__Task details__. Which lines in the listing below contain the string "style"? Locate each one and copy it out in full.
--- start of Source records ---
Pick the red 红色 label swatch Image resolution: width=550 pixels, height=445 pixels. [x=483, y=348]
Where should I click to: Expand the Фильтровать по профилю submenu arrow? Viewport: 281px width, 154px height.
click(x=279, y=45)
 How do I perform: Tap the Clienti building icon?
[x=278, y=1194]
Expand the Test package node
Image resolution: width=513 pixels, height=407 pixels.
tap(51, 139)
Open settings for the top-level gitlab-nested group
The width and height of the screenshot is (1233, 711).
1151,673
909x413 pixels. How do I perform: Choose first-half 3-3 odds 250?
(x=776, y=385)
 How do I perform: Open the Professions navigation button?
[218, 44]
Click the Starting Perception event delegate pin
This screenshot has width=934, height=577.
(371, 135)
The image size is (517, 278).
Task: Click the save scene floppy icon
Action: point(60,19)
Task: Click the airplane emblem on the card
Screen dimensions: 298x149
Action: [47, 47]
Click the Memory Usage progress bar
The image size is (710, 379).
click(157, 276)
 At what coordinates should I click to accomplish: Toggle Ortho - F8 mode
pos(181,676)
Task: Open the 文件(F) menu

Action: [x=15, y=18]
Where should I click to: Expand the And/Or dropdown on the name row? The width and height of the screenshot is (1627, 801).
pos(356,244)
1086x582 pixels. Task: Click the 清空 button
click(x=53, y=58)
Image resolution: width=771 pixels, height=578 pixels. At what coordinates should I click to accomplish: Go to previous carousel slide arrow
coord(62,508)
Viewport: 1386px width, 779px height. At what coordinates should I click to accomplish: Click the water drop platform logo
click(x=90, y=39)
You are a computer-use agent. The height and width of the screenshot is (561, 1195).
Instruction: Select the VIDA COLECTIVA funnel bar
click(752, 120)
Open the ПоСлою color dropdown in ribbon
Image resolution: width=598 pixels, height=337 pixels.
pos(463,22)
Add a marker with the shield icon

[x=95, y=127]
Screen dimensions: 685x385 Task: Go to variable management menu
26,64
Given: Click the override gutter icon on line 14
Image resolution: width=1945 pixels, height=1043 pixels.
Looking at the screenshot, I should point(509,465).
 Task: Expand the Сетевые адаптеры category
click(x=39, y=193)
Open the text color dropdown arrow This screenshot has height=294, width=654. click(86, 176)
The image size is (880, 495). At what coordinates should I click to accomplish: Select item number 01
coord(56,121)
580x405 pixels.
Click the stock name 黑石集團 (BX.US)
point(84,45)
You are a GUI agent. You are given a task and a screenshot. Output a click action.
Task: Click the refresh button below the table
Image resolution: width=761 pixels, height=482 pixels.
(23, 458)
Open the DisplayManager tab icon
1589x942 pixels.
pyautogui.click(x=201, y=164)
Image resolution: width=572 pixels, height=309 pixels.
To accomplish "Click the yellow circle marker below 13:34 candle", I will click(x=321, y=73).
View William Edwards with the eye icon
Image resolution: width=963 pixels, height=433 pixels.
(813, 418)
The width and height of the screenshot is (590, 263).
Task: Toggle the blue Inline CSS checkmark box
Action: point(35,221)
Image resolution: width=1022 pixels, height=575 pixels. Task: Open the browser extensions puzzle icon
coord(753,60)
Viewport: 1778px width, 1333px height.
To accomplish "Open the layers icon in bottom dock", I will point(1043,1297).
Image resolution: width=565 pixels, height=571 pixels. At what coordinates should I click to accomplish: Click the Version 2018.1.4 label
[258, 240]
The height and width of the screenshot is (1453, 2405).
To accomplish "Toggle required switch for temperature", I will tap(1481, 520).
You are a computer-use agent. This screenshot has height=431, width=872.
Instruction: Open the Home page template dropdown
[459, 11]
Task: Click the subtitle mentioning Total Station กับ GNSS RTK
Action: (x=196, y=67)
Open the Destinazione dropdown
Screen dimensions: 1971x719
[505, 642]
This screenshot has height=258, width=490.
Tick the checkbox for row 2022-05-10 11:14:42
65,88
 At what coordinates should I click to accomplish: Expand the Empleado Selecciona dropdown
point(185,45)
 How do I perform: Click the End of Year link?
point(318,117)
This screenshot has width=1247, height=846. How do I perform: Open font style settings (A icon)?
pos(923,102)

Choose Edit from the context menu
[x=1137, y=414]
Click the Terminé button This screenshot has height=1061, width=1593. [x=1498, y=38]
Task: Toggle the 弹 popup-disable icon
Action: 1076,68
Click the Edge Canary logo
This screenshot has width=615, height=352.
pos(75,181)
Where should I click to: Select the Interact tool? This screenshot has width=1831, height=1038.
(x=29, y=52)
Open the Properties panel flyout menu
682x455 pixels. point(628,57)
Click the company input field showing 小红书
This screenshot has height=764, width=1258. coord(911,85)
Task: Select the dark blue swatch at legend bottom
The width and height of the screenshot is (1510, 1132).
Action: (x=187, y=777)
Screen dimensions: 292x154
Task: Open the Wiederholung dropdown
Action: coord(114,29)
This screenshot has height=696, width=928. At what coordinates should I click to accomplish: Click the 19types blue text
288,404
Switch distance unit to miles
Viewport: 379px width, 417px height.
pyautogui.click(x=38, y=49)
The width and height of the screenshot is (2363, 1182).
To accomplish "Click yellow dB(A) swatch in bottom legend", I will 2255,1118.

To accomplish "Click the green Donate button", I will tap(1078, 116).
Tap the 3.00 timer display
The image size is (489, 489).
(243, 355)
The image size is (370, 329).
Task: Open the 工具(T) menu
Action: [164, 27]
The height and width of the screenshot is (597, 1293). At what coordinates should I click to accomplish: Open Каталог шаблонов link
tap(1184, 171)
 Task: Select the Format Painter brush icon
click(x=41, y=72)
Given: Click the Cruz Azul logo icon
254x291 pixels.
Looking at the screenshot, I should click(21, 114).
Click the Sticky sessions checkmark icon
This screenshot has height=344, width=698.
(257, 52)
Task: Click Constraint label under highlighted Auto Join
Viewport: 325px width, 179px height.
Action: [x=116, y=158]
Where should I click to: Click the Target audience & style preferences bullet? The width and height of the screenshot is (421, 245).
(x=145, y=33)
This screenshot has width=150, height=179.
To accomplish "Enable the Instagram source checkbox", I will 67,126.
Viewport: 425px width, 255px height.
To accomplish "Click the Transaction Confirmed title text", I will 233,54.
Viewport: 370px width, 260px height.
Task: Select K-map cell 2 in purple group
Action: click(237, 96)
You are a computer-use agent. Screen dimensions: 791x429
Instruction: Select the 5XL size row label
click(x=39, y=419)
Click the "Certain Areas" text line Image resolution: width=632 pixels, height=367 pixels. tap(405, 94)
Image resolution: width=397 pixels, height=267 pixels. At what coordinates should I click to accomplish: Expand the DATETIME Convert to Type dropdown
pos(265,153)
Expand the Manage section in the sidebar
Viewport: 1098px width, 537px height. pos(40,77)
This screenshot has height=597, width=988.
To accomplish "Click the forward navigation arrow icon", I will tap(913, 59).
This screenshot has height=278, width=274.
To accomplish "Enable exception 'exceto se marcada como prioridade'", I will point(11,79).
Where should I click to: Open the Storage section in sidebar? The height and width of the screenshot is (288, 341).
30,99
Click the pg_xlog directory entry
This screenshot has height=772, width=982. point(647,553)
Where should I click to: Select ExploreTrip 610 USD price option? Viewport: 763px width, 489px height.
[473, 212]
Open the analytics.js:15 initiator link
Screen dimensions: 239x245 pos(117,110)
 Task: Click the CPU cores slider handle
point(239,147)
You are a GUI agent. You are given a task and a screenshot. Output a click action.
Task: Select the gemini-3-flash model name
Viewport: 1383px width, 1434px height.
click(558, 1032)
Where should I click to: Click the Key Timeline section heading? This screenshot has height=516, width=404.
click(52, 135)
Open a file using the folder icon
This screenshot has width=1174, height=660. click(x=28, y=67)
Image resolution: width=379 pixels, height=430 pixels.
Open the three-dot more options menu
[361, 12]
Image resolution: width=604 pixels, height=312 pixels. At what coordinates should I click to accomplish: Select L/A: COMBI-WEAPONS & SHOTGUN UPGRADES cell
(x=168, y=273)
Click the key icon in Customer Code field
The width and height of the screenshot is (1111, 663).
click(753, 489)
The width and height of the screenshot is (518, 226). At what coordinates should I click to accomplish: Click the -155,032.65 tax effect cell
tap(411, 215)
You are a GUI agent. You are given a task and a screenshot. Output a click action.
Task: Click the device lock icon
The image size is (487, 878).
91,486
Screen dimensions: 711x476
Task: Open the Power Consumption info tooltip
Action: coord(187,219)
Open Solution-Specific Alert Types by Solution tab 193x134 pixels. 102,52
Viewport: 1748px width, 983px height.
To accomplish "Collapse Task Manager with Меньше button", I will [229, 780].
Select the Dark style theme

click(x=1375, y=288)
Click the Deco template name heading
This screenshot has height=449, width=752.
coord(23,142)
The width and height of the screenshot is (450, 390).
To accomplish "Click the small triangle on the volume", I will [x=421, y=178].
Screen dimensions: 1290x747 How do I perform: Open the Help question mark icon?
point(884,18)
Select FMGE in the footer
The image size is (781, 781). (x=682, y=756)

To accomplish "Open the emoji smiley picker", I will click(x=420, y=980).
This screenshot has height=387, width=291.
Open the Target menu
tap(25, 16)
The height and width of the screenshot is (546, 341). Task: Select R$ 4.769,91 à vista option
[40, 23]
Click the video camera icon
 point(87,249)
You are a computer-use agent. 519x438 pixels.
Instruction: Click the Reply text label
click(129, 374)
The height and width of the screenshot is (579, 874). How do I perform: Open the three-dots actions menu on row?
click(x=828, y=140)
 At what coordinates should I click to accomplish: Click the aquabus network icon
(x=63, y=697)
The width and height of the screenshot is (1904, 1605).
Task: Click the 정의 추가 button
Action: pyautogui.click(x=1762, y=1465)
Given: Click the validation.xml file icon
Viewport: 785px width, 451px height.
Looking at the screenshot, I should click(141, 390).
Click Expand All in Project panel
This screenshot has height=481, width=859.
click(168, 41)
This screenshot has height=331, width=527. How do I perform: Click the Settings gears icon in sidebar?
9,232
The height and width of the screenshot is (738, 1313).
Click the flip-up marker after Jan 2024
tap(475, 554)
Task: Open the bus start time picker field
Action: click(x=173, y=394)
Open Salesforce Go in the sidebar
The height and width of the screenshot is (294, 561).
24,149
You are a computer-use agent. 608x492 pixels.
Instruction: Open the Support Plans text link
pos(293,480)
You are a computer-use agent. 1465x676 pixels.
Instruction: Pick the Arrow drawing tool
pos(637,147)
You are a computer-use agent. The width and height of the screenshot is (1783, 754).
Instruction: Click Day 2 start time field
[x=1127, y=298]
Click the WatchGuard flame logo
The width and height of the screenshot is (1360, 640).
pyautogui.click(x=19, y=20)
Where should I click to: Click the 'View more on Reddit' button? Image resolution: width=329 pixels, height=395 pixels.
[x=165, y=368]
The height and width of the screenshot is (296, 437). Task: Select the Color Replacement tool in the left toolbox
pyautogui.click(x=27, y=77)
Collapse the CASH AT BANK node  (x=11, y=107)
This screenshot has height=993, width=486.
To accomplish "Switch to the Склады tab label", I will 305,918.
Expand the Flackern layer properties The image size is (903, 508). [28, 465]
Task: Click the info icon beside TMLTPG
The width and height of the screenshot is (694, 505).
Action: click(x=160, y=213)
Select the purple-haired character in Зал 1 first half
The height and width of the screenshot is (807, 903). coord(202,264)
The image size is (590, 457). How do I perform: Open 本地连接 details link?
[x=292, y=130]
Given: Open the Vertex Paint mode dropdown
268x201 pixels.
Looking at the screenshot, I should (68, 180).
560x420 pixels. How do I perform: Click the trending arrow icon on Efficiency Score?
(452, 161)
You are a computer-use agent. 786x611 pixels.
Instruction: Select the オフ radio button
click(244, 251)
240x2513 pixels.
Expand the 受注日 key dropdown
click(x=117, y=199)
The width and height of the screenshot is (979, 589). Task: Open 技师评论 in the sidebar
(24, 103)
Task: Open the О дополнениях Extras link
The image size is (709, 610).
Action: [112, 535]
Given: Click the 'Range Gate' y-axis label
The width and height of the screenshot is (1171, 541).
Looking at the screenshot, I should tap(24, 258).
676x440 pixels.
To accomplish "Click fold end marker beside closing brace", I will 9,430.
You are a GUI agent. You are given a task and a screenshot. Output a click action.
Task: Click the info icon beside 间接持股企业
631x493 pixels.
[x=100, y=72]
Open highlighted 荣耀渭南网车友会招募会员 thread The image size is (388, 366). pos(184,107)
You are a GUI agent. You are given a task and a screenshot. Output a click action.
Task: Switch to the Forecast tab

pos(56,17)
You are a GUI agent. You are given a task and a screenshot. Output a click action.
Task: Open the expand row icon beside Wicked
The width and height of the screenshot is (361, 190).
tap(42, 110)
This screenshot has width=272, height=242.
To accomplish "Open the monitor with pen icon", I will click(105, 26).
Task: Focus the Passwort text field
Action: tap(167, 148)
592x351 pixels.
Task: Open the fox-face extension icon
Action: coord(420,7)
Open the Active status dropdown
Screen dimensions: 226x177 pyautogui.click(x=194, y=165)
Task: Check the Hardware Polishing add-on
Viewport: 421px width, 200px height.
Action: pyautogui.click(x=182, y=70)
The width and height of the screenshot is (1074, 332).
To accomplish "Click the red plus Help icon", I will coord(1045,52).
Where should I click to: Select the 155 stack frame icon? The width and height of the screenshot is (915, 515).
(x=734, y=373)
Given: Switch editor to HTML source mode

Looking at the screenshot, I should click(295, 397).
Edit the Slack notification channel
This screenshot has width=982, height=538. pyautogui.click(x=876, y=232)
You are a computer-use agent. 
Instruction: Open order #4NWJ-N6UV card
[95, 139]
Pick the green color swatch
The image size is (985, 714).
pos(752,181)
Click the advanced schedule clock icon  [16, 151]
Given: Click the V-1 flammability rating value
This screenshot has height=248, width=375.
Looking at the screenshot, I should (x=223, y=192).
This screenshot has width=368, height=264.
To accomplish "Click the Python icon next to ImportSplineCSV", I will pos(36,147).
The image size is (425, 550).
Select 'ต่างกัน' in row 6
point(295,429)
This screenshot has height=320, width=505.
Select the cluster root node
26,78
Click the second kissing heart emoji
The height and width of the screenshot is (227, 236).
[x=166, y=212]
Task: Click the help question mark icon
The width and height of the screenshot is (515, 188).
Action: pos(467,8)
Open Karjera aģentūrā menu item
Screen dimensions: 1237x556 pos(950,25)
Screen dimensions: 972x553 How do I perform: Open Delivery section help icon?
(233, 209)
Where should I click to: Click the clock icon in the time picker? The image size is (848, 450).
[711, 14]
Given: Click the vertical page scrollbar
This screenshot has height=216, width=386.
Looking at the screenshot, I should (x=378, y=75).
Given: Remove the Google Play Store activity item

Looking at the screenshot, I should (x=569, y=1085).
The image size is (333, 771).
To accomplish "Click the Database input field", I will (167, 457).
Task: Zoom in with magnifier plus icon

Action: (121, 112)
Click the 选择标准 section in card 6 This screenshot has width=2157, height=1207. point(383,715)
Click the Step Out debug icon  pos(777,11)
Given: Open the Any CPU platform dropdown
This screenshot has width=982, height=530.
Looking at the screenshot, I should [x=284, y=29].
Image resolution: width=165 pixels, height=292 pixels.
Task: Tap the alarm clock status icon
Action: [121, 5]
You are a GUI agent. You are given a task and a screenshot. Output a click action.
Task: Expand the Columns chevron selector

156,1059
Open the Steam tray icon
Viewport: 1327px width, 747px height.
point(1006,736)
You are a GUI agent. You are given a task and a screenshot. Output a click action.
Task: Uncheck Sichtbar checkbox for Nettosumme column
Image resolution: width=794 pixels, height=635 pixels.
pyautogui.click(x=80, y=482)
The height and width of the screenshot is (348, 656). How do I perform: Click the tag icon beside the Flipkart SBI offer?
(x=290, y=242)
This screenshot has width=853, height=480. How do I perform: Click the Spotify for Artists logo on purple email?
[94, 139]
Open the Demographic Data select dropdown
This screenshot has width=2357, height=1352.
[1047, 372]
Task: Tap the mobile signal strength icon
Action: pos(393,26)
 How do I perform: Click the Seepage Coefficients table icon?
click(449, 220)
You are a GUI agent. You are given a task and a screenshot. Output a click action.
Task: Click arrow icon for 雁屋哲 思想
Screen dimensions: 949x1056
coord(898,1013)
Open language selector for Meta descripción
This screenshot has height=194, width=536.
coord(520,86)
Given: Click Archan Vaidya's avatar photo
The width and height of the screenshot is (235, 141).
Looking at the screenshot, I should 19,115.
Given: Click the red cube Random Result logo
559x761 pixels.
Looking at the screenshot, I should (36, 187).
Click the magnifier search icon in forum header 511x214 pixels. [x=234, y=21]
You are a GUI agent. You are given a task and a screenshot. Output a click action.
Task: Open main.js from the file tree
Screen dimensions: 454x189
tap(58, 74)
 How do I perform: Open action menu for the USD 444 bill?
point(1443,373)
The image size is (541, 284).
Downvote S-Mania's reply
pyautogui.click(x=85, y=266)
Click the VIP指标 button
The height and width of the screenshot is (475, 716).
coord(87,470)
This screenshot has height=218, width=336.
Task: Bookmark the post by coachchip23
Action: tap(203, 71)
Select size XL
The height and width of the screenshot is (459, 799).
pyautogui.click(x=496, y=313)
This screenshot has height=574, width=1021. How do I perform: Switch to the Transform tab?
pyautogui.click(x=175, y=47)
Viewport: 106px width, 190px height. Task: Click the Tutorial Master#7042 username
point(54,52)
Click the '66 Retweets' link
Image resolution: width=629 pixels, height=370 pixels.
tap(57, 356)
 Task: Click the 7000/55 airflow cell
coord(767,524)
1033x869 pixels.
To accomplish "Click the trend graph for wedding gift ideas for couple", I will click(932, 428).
--- end of Source records ---
__Solution below__.
This screenshot has width=1247, height=846. How do I perform: Open font style settings (A icon)?
Where should I click to: Click the Target audience & style preferences bullet? The width and height of the screenshot is (421, 245).
Select the Dark style theme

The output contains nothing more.